Misc bugs. simple-cdd offers to select profiles to install but I noticed that the associated debconf template was not translated (#700915). The startup scripts (provided by initscripts) in charge of activating the swap are supposed to handle a “noswap” kernel command line option to disable swap. In #701301, I reported that the option was not working correctly if “quiet” was present first in the command line due to spurious “break” statements.

Debian France

Administrative work. We were late for some legal procedures so I wrote the report of the last general assembly and sent it to the “Tribunal d’instance of Sarreguemines” to record the changes in the administrative board. I also completed the “special register” of the association, it’s a notebook that is legally required and that must document any important change in the governance structure of the association (new members of the board, headquarters change, new bylaws, etc.).

Galette developments. Debian France is funding a few enhancements to the Galette free software that we’re using to manage the association. I am in touch with the Galette developer to answer his questions and ensure that his work will meet our needs.

Librement

I have been looking for talented developers who have a genuine interest in my Librement project. I want to fund the initial development of the project but I don’t have the means to fund it entirely. So I really wanted to find developers who would find an interest beside the money that I would pay.

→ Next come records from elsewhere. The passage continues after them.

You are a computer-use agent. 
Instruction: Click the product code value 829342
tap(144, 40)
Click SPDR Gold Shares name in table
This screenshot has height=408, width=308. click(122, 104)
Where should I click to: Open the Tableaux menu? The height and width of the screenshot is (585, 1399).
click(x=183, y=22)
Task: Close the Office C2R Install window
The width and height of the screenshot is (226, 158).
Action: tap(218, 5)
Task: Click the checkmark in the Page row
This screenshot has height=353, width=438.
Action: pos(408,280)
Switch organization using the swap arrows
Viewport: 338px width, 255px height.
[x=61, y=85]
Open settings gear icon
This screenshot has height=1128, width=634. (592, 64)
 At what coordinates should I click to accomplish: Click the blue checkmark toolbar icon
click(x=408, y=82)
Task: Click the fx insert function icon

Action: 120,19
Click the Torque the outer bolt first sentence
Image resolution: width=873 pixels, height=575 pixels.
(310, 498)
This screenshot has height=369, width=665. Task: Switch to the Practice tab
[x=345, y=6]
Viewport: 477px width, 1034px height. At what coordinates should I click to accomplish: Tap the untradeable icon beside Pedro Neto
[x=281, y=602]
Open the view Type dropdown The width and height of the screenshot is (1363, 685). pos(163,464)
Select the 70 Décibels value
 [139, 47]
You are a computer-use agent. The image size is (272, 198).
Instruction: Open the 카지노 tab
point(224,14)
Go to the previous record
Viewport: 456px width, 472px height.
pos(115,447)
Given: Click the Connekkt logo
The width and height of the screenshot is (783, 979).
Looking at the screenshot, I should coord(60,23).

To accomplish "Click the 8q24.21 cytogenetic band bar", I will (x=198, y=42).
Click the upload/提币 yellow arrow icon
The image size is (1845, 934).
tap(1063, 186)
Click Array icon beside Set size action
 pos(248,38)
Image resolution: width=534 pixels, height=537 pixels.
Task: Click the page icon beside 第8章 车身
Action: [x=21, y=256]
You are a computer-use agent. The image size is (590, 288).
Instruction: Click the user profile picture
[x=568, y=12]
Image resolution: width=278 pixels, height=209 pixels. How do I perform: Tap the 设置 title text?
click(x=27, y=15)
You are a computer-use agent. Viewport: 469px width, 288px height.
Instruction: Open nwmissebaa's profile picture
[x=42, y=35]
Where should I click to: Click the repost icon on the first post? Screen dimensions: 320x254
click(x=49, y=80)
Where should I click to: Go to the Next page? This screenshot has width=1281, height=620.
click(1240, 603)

I got in touch with the team of developers from Scopyleft and they look like very good candidates. But they’re heavy users of the Scrum development method and asked me to play the role of “product owner”. So I started to describe the project with “user stories” (i.e. “create the backlog” in the Scrum jargon), you can have a look at them here on trello.com. If you’re interested by the topic of free software funding, feel free to review and to send me your comments.

My goal is clearly to have a “minimal viable product” with the first iteration(s) that I fund and then use the platform itself to fund further developments of the project.

Thanks

See you next month for a new summary of my activities.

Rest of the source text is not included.